§ **EXTRAIT CHOISI**:

/---

Des vitrines vides, des affiches "À louer" et des portes closes : le centre-ville namurois est bien triste, quand il s’agit de commerces. Ces derniers mois, plus de cinquante petites boutiques ont dû mettre la clé sous le paillasson. Les raisons sont multiples. Deux commerçants nous en soumis un certain nombre. Mais sont-elles fondées?

Début septembre, RTL info exposait les difficultés rencontrées par les commerçants du centre-ville de Namur (voir le reportage "Je crains le pire": comment expliquer les 20% de commerces vides dans le centre de Namur?). Un magasin sur cinq est concerné par la faillite et près de 20% des cellules commerciales du centre-ville sont vides. "C’est une problématique qui existe depuis plusieurs années et ce n’est pas uniquement lié à Namur. La fréquentation des commerces, les flux de piétons sont en baisse. C’est aussi lié aux attentats" explique, de façon générale, l’échevin en charge du développement économique. Mais Luc Gennart sait que, si la conjoncture n’est pas extrêmement favorable, la situation namuroise présente d’autres soucis qu’un simple désintérêt du public. En trois mots ? Mobilité, loyer et marché.

"J’ai un complément d’information à vous communiquer au sujet de la situation dramatique des commerces namurois" nous a écrit Isabelle. "Je suis commerçant à Namur, il y a un secret de polichinelle dont personne n’ose parler" a précisé Loïc. Ces deux commerçants ont appuyé sur le bouton orange Alertez-nous pour apporter leurs éclaircissements sur la situation namuroise.

\---

§ **CONSIGNE ÉCRITE**: Dans l'extrait sur les commerces du centre de Namur, quels trois mots résument les autres soucis de la situation namuroise ? Le matériel qui suit n'intervient en rien ici.

§ **INFORMATIONS ENREGISTRÉES**:
/---

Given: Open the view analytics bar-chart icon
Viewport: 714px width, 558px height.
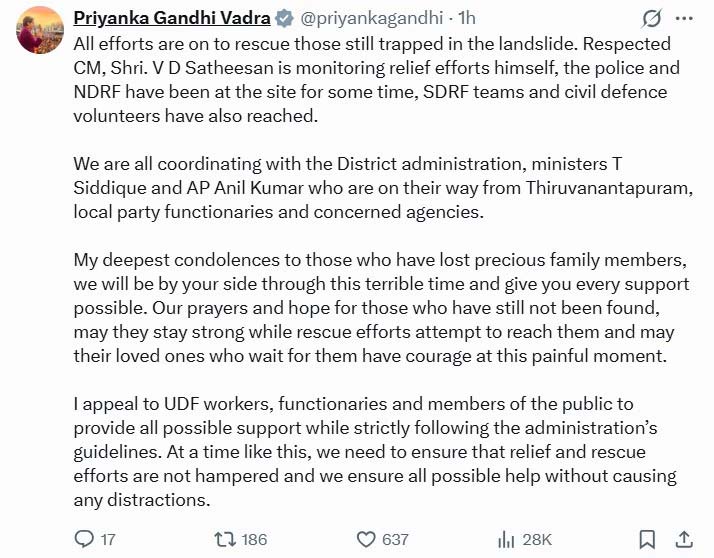Looking at the screenshot, I should coord(506,540).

\---

§ **RÉSULTAT CI-DESSOUS**: Mobilité, loyer et marché.